[Entries shown Boundary: Start]
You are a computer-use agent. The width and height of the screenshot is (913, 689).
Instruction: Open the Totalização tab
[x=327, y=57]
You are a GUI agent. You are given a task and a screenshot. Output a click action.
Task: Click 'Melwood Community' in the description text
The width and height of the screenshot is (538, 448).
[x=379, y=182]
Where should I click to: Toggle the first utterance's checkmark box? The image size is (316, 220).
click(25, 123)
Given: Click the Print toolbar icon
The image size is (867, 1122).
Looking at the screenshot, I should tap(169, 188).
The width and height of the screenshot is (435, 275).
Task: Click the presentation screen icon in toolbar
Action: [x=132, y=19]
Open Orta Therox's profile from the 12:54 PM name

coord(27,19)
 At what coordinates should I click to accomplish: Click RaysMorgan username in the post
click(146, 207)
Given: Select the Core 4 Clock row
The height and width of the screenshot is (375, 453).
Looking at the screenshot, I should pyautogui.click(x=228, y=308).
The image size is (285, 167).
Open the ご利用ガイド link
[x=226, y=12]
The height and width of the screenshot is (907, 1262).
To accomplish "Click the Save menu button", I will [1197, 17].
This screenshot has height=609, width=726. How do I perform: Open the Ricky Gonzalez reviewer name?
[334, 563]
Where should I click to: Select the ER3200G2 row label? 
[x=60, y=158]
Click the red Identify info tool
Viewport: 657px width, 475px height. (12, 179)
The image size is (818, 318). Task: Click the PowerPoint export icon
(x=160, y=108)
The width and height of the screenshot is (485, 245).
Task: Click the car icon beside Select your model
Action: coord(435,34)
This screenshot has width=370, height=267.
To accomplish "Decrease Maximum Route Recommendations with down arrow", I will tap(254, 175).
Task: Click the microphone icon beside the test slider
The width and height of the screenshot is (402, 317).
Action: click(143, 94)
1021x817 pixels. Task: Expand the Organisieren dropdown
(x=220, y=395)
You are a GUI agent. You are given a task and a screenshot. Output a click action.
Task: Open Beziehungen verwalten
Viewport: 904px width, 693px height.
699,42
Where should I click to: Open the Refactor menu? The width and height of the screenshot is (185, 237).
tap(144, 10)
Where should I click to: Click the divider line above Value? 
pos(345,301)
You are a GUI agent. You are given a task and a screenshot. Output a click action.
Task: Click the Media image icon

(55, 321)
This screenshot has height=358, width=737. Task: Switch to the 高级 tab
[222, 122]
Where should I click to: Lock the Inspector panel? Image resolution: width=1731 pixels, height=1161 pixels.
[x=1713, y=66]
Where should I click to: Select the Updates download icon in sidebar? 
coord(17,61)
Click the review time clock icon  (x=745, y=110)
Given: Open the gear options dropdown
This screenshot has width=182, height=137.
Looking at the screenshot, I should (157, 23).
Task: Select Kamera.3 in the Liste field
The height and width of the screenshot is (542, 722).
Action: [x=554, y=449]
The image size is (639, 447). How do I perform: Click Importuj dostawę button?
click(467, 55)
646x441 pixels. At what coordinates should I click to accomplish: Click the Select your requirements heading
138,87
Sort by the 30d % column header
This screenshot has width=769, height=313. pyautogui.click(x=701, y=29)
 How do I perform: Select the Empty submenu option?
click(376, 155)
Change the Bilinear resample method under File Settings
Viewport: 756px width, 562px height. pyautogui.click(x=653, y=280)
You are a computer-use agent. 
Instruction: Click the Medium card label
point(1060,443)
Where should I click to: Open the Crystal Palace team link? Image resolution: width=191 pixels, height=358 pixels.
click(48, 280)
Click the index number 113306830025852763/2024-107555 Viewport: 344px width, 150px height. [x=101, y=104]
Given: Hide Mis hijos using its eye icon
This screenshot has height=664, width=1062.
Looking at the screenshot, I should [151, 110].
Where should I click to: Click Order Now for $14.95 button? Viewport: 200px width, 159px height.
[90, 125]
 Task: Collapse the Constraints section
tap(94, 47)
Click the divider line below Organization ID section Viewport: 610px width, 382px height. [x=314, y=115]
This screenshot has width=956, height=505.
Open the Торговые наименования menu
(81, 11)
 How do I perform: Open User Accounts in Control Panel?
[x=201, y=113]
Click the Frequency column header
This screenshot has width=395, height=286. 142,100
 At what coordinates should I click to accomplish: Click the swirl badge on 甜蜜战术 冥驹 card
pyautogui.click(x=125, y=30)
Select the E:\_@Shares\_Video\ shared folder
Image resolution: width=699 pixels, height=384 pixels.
[Entries shown Boundary: End]
The task:
Each record has to be given again exactly as written.

The completed task:
You are a computer-use agent. The width and height of the screenshot is (913, 689).
Instruction: Open the Totalização tab
[x=327, y=57]
You are a GUI agent. You are given a task and a screenshot. Output a click action.
Task: Click 'Melwood Community' in the description text
The width and height of the screenshot is (538, 448).
[x=379, y=182]
Where should I click to: Toggle the first utterance's checkmark box? The image size is (316, 220).
click(25, 123)
Given: Click the Print toolbar icon
The image size is (867, 1122).
Looking at the screenshot, I should tap(169, 188).
The width and height of the screenshot is (435, 275).
Task: Click the presentation screen icon in toolbar
Action: [x=132, y=19]
Open Orta Therox's profile from the 12:54 PM name

coord(27,19)
 At what coordinates should I click to accomplish: Click RaysMorgan username in the post
click(146, 207)
Given: Select the Core 4 Clock row
The height and width of the screenshot is (375, 453).
Looking at the screenshot, I should pyautogui.click(x=228, y=308).
The image size is (285, 167).
Open the ご利用ガイド link
[x=226, y=12]
The height and width of the screenshot is (907, 1262).
To accomplish "Click the Save menu button", I will [1197, 17].
This screenshot has height=609, width=726. How do I perform: Open the Ricky Gonzalez reviewer name?
[334, 563]
Where should I click to: Select the ER3200G2 row label? 
[x=60, y=158]
Click the red Identify info tool
Viewport: 657px width, 475px height. (12, 179)
The image size is (818, 318). Task: Click the PowerPoint export icon
(x=160, y=108)
The width and height of the screenshot is (485, 245).
Task: Click the car icon beside Select your model
Action: coord(435,34)
This screenshot has width=370, height=267.
To accomplish "Decrease Maximum Route Recommendations with down arrow", I will tap(254, 175).
Task: Click the microphone icon beside the test slider
The width and height of the screenshot is (402, 317).
Action: click(143, 94)
1021x817 pixels. Task: Expand the Organisieren dropdown
(x=220, y=395)
You are a GUI agent. You are given a task and a screenshot. Output a click action.
Task: Open Beziehungen verwalten
Viewport: 904px width, 693px height.
699,42
Where should I click to: Open the Refactor menu? The width and height of the screenshot is (185, 237).
tap(144, 10)
Where should I click to: Click the divider line above Value? 
pos(345,301)
You are a GUI agent. You are given a task and a screenshot. Output a click action.
Task: Click the Media image icon

(55, 321)
This screenshot has height=358, width=737. Task: Switch to the 高级 tab
[222, 122]
Where should I click to: Lock the Inspector panel? Image resolution: width=1731 pixels, height=1161 pixels.
[x=1713, y=66]
Where should I click to: Select the Updates download icon in sidebar? 
coord(17,61)
Click the review time clock icon  (x=745, y=110)
Given: Open the gear options dropdown
This screenshot has width=182, height=137.
Looking at the screenshot, I should (157, 23).
Task: Select Kamera.3 in the Liste field
The height and width of the screenshot is (542, 722).
Action: [x=554, y=449]
The image size is (639, 447). How do I perform: Click Importuj dostawę button?
click(467, 55)
646x441 pixels. At what coordinates should I click to accomplish: Click the Select your requirements heading
138,87
Sort by the 30d % column header
This screenshot has width=769, height=313. pyautogui.click(x=701, y=29)
 How do I perform: Select the Empty submenu option?
click(376, 155)
Change the Bilinear resample method under File Settings
Viewport: 756px width, 562px height. pyautogui.click(x=653, y=280)
You are a computer-use agent. 
Instruction: Click the Medium card label
point(1060,443)
Where should I click to: Open the Crystal Palace team link? Image resolution: width=191 pixels, height=358 pixels.
click(48, 280)
Click the index number 113306830025852763/2024-107555 Viewport: 344px width, 150px height. [x=101, y=104]
Given: Hide Mis hijos using its eye icon
This screenshot has height=664, width=1062.
Looking at the screenshot, I should [151, 110].
Where should I click to: Click Order Now for $14.95 button? Viewport: 200px width, 159px height.
[90, 125]
 Task: Collapse the Constraints section
tap(94, 47)
Click the divider line below Organization ID section Viewport: 610px width, 382px height. [x=314, y=115]
This screenshot has width=956, height=505.
Open the Торговые наименования menu
(81, 11)
 How do I perform: Open User Accounts in Control Panel?
[x=201, y=113]
Click the Frequency column header
This screenshot has width=395, height=286. 142,100
 At what coordinates should I click to accomplish: Click the swirl badge on 甜蜜战术 冥驹 card
pyautogui.click(x=125, y=30)
Select the E:\_@Shares\_Video\ shared folder
Image resolution: width=699 pixels, height=384 pixels.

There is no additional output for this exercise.